-- start of PROVIDED MATERIAL --

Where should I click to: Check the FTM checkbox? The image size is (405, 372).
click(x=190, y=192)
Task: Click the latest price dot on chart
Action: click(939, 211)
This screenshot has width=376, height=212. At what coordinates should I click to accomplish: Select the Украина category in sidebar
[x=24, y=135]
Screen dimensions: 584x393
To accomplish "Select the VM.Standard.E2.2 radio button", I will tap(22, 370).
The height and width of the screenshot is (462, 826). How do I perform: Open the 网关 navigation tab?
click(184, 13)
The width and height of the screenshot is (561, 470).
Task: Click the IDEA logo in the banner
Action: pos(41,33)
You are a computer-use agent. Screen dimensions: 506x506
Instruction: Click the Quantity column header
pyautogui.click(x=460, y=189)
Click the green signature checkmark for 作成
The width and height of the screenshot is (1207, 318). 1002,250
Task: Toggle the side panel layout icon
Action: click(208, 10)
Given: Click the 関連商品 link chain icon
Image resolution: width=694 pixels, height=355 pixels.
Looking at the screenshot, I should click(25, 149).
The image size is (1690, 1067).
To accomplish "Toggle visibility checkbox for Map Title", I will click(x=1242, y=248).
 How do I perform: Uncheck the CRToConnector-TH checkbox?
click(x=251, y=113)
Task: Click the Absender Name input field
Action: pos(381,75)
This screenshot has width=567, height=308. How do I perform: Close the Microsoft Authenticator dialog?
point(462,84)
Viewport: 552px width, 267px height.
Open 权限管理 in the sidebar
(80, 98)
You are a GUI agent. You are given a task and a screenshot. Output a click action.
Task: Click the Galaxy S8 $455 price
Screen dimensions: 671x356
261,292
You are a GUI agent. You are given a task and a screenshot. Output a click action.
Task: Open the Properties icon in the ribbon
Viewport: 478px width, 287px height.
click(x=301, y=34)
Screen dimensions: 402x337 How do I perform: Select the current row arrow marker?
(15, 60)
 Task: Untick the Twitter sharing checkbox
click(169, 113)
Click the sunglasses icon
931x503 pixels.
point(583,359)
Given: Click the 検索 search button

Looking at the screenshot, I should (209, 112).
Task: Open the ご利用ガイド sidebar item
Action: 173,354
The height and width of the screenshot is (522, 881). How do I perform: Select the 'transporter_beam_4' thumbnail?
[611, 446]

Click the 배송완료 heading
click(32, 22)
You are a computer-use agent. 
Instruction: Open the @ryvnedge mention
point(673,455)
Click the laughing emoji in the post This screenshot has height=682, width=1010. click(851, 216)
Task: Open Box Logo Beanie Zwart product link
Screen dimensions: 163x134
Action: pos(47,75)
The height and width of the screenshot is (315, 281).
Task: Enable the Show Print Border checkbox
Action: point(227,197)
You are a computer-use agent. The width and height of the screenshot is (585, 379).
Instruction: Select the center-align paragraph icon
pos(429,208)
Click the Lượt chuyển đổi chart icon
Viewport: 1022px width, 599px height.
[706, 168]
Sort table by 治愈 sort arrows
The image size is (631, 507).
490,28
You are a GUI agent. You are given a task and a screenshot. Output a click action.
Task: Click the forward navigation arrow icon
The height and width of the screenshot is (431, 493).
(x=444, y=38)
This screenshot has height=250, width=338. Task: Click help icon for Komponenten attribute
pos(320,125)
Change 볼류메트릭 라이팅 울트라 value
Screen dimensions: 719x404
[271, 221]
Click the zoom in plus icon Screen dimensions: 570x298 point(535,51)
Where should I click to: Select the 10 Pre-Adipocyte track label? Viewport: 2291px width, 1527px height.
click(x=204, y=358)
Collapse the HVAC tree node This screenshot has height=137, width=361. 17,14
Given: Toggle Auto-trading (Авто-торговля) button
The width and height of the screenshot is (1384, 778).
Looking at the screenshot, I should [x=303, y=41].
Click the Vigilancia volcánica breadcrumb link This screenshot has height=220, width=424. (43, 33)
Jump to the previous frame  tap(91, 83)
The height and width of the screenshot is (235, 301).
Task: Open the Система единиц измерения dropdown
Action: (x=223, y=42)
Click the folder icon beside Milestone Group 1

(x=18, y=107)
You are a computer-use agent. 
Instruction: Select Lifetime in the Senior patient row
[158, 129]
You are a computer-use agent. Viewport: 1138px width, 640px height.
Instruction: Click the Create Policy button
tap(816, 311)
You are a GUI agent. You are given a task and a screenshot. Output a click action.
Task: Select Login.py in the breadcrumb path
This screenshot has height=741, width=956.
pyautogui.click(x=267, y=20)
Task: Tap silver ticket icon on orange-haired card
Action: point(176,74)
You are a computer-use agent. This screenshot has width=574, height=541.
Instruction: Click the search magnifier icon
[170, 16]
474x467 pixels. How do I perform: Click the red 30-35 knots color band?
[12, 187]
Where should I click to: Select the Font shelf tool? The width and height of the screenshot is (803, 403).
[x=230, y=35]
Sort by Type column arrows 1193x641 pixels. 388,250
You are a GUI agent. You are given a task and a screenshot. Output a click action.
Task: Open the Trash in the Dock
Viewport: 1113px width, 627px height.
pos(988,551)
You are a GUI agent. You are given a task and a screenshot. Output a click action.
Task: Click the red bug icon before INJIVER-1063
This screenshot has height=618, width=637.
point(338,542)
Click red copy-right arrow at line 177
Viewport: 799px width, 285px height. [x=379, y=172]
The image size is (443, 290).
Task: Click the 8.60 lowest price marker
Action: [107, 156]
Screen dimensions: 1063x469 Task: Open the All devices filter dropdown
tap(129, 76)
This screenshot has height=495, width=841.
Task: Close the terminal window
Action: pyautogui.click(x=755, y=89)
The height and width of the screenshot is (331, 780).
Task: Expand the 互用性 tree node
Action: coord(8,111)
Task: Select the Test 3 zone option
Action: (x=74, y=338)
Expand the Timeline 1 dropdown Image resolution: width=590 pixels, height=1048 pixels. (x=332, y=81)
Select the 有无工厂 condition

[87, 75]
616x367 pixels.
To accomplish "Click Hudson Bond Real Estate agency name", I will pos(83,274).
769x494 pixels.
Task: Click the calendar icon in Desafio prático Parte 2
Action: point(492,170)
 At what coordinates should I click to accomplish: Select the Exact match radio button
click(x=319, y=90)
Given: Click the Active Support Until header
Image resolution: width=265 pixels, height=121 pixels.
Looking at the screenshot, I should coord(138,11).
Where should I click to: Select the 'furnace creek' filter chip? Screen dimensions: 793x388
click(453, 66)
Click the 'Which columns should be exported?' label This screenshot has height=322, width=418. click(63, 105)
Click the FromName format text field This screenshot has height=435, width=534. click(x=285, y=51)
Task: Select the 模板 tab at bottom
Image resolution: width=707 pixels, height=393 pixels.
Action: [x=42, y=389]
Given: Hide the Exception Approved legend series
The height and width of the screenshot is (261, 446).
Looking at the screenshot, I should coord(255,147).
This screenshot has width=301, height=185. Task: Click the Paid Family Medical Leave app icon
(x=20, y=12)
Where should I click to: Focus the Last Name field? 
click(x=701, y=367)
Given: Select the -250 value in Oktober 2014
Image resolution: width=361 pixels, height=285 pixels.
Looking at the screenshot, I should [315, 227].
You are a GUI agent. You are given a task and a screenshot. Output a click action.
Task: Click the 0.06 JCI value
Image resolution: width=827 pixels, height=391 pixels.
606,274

-- end of PROVIDED MATERIAL --

### TASK DESCRIPTION
Write out the data again from its first line through the line containing "pyautogui.click(x=460, y=189)", changing "Screen dimensions" to "Screen size" and keeping everything else the same.

### RESPONSE TO THIS EXERCISE
Where should I click to: Check the FTM checkbox? The image size is (405, 372).
click(x=190, y=192)
Task: Click the latest price dot on chart
Action: click(939, 211)
This screenshot has width=376, height=212. At what coordinates should I click to accomplish: Select the Украина category in sidebar
[x=24, y=135]
Screen size: 584x393
To accomplish "Select the VM.Standard.E2.2 radio button", I will tap(22, 370).
The height and width of the screenshot is (462, 826). How do I perform: Open the 网关 navigation tab?
click(184, 13)
The width and height of the screenshot is (561, 470).
Task: Click the IDEA logo in the banner
Action: pos(41,33)
You are a computer-use agent. Screen size: 506x506
Instruction: Click the Quantity column header
pyautogui.click(x=460, y=189)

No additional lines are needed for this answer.